WHAT IS ASKED -
1) In the article on the yacht-broker legal seminar, what law firm is Michael Pennekamp with?
2) Pick up the article on the yacht-broker legal seminar after its last sentence and keep writing it for another paragraph or two.

GIVEN PASSAGE -
□ □ □
Lawyer: Err on the side of disclosurePosted on Written by Jim Flannery
“The times are changing,” said Miami attorney Michael Pennekamp, during a seminar to help yacht brokers stay out of legal trouble.
Specifically, he was talking about how to avoid misrepresenting pertinent facts to buyers and sellers during yacht sales transactions – and stay out of court. “The numbers [in court awards] are bigger now and a lot of people you represent made their money through litigation,” he says. “It doesn’t take much … for someone to go off on a jag and pursue a principle to the ends of the earth.”
Pennekamp, a lawyer with Fowler White Burnett, is representing HMY Yacht Sales Inc. and broker Jim Barboni in their request for a retrial in the $1.8 million judgment against them for negligent misrepresentation.
□ □ □
RECORD EXCERPTS -
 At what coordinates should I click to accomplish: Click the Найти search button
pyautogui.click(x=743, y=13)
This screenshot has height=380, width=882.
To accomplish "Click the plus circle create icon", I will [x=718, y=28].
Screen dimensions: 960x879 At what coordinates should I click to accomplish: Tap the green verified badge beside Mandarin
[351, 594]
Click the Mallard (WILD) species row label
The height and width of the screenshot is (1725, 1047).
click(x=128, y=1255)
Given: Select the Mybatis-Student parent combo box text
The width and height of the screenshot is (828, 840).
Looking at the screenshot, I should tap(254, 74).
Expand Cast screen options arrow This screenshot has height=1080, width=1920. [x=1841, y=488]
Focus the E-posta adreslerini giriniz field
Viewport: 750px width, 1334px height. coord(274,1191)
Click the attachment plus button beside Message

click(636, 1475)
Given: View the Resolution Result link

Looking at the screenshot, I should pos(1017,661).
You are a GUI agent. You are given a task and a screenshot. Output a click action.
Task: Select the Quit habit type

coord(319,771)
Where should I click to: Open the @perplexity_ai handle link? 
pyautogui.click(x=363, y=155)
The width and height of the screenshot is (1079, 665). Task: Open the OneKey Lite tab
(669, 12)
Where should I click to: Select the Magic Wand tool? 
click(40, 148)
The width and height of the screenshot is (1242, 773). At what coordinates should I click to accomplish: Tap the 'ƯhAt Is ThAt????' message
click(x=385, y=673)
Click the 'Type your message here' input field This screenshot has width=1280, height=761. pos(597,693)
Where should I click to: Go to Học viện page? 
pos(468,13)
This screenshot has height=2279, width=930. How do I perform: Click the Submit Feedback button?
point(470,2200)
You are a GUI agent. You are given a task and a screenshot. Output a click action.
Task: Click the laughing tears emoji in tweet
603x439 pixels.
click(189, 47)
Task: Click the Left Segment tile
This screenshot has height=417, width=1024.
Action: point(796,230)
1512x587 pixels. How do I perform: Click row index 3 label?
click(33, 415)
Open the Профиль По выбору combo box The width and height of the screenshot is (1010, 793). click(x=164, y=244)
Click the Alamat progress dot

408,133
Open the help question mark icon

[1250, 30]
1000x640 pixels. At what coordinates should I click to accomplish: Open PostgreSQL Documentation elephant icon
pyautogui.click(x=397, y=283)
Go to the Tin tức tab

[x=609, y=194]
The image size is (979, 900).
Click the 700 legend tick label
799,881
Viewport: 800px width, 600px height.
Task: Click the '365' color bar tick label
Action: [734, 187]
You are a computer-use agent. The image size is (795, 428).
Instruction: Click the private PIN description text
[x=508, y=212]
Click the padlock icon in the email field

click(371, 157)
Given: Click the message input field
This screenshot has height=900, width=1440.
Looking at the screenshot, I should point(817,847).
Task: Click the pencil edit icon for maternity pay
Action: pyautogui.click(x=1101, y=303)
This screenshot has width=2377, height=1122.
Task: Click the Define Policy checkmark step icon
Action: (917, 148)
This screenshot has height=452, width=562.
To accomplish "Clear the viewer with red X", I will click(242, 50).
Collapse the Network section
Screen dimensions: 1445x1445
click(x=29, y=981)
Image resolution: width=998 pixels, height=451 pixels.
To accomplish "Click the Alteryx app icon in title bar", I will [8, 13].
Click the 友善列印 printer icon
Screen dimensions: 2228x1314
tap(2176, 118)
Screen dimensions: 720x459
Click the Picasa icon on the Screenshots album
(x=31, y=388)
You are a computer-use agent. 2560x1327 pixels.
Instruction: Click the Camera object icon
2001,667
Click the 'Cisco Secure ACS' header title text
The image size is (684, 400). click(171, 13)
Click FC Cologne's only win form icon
□ □ □
FINAL RESULTS -
1) Fowler White Burnett.

2)
Though not speaking directly to the HMY case, Pennekamp and Miami attorney Michael Moore addressed a packed house of 300 June 17 at a Florida Yacht Brokers Association seminar on closings and the law about issues related to negligent and fraudulent misrepresentation.
Moore says a broker has a fiduciary duty to both parties – buyer and seller – in an escrow transaction. That duty is similar to that of a lawyer or banker, exacting the “highest degree” of trust, confidence, good faith and loyalty. It includes a duty to disclose “known and suspected material facts” about a yacht, including defects and deficiencies, Pennekamp says. “Failure to disclose in a listing or the sales process exposes you to legal liability and/or expense,” he says.
According to Pennekamp, negligent misrepresentation may occur when:
- A broker makes a statement about a material fact that the broker believes to be true but is in fact false.
- The broker is negligent in making that statement because he or she should have known it was false. The broker failed to use “reasonable care.”
- The broker intended for the buyer to rely on that statement to make a decision.
- The buyer “justifiably relied” on the false statement.
- The buyer suffered loss or damage as a result of it.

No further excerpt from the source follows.